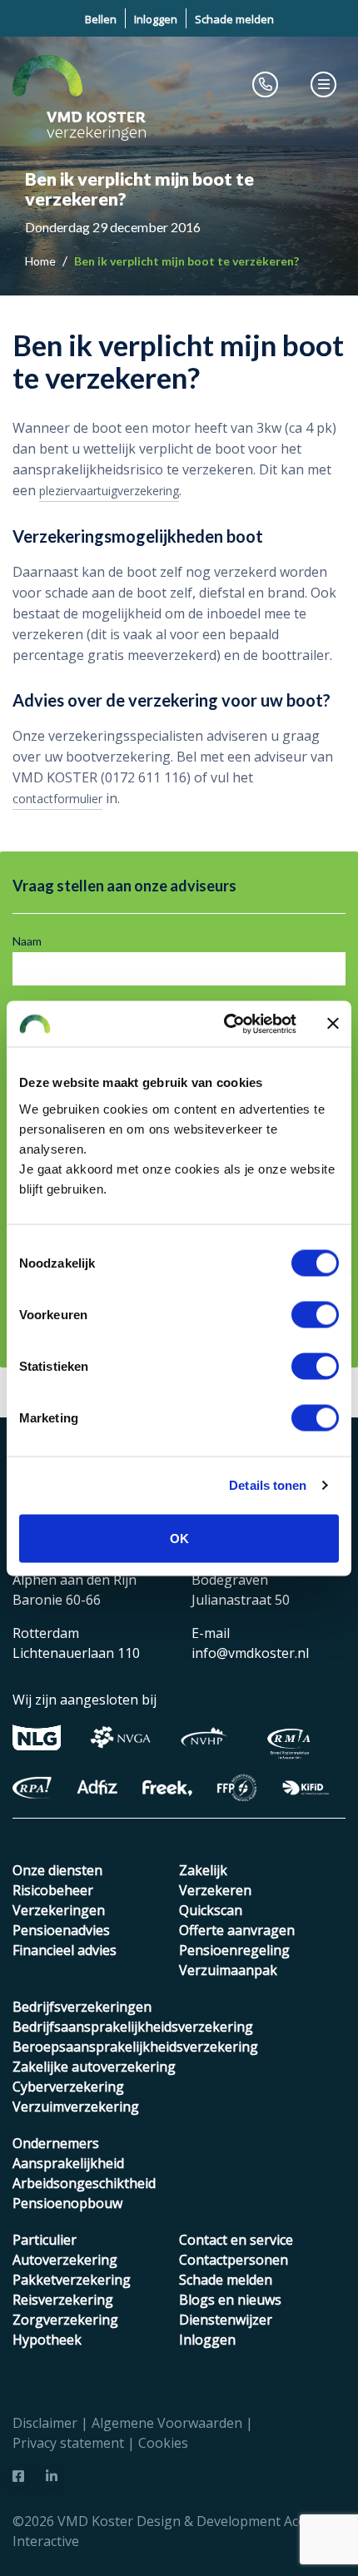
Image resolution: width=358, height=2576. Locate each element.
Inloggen (155, 19)
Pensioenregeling (234, 1950)
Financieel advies (64, 1950)
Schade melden (234, 19)
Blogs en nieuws (230, 2300)
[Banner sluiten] (333, 1024)
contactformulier (57, 799)
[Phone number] (265, 84)
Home (41, 261)
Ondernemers (55, 2143)
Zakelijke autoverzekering (94, 2066)
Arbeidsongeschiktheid (84, 2183)
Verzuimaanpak (228, 1970)
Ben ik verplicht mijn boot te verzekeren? (186, 261)
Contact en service (236, 2240)
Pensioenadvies (61, 1930)
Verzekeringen (58, 1910)
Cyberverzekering (68, 2086)
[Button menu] (324, 84)
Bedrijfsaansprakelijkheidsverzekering (132, 2027)
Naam (27, 941)
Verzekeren (215, 1890)
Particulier (44, 2240)
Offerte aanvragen (237, 1930)
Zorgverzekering (65, 2319)
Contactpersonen (233, 2260)
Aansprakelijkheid (68, 2163)
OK (179, 1538)
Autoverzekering (64, 2260)
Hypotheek (47, 2339)
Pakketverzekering (71, 2280)
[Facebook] (18, 2476)
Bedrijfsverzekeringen (82, 2007)
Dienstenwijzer (225, 2319)
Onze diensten (57, 1870)
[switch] (315, 1314)
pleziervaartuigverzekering (109, 491)
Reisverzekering (62, 2300)
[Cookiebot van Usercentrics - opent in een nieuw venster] (225, 1024)
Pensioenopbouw (67, 2203)
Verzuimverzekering (75, 2106)
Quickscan (210, 1910)
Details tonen (267, 1485)
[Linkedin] (51, 2476)
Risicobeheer (52, 1890)
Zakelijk (203, 1870)
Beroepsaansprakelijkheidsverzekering (135, 2046)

WHAT YOU SHOULD DO
The records are to be duplicated in full and exactly, with images left out.

WRITTEN REPLY
Image resolution: width=358, height=2576. Locate each element.
Inloggen (155, 19)
Pensioenregeling (234, 1950)
Financieel advies (64, 1950)
Schade melden (234, 19)
Blogs en nieuws (230, 2300)
[Banner sluiten] (333, 1024)
contactformulier (57, 799)
[Phone number] (265, 84)
Home (41, 261)
Ondernemers (55, 2143)
Zakelijke autoverzekering (94, 2066)
Arbeidsongeschiktheid (84, 2183)
Verzuimaanpak (228, 1970)
Ben ik verplicht mijn boot te verzekeren? (186, 261)
Contact en service (236, 2240)
Pensioenadvies (61, 1930)
Verzekeringen (58, 1910)
Cyberverzekering (68, 2086)
[Button menu] (324, 84)
Bedrijfsaansprakelijkheidsverzekering (132, 2027)
Naam (27, 941)
Verzekeren (215, 1890)
Particulier (44, 2240)
Offerte aanvragen (237, 1930)
Zorgverzekering (65, 2319)
Contactpersonen (233, 2260)
Aansprakelijkheid (68, 2163)
OK (179, 1538)
Autoverzekering (64, 2260)
Hypotheek (47, 2339)
Pakketverzekering (71, 2280)
[Facebook] (18, 2476)
Bedrijfsverzekeringen (82, 2007)
Dienstenwijzer (225, 2319)
Onze diensten (57, 1870)
[switch] (315, 1314)
pleziervaartuigverzekering (109, 491)
Reisverzekering (62, 2300)
[Cookiebot van Usercentrics - opent in een nieuw venster] (225, 1024)
Pensioenopbouw (67, 2203)
Verzuimverzekering (75, 2106)
Quickscan (210, 1910)
Details tonen (267, 1485)
[Linkedin] (51, 2476)
Risicobeheer (52, 1890)
Zakelijk (203, 1870)
Beroepsaansprakelijkheidsverzekering (135, 2046)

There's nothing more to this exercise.